---------- Supplied material
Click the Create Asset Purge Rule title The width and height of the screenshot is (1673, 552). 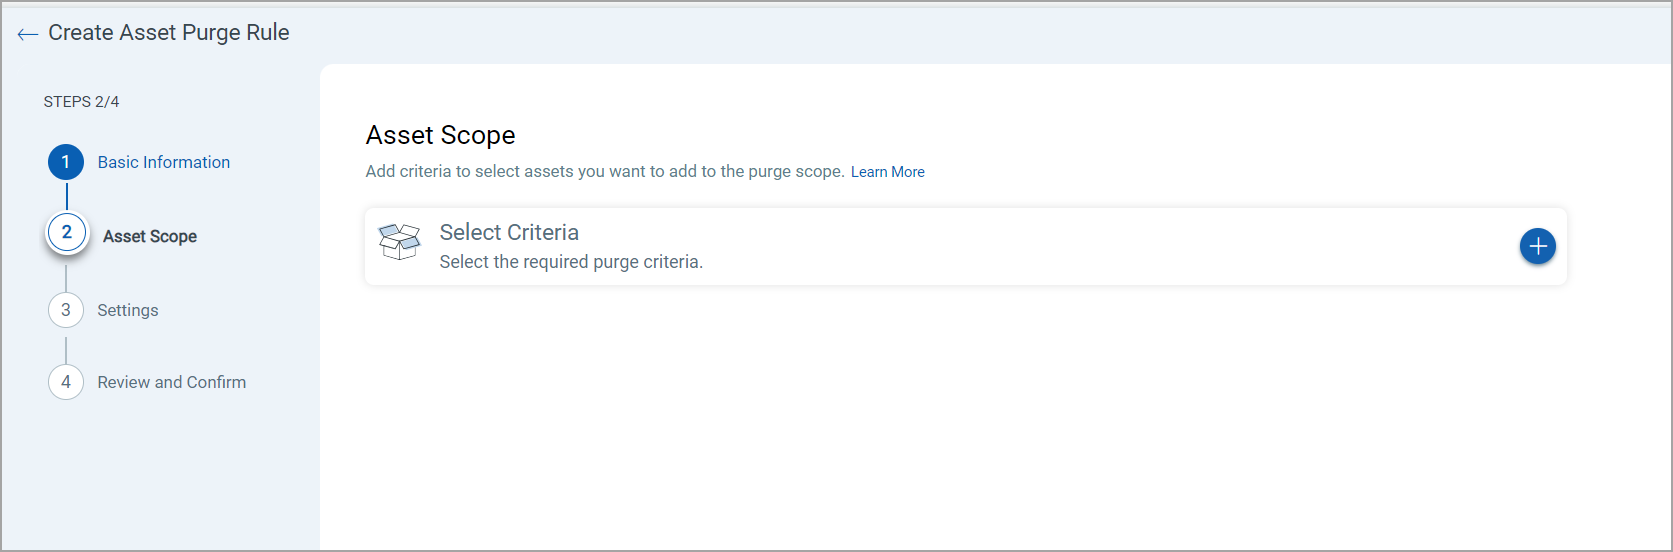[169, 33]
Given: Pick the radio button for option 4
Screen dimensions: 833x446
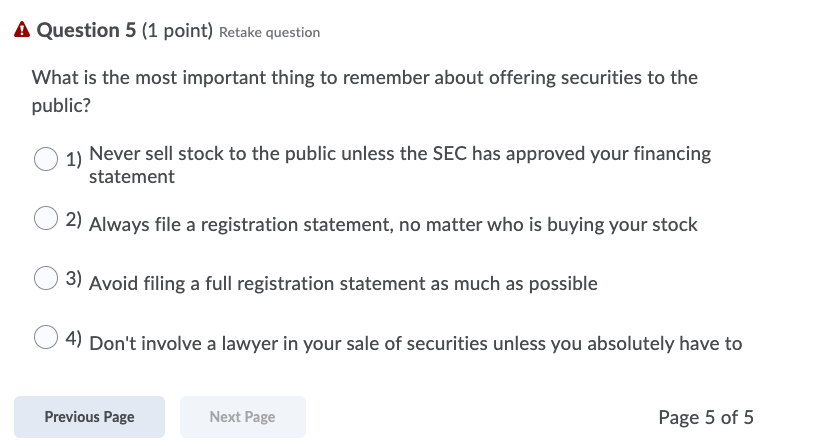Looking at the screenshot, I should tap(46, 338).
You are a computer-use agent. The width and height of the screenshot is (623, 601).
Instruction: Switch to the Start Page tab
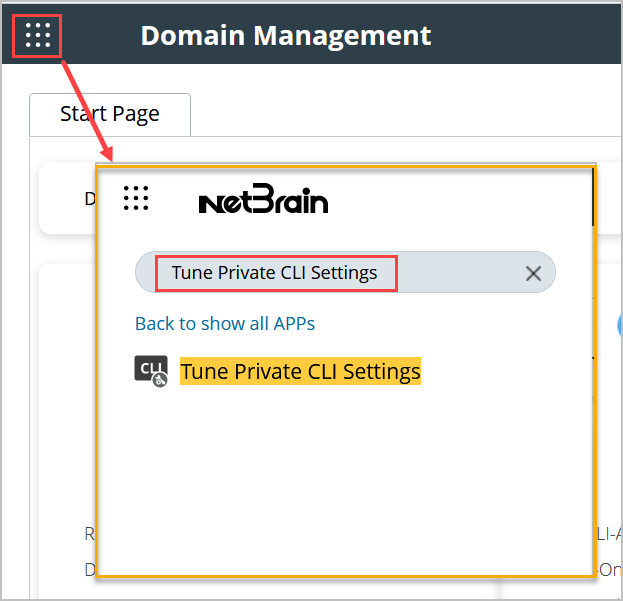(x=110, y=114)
--------------------
Without the pictures, repeat the line with "Given: Pick the radio button for option 4" and every line after it to the end of the listing, and nothing else.

Task response:
Given: Pick the radio button for option 4
Screen dimensions: 833x446
Looking at the screenshot, I should tap(46, 338).
You are a computer-use agent. The width and height of the screenshot is (623, 601).
Instruction: Switch to the Start Page tab
(x=110, y=114)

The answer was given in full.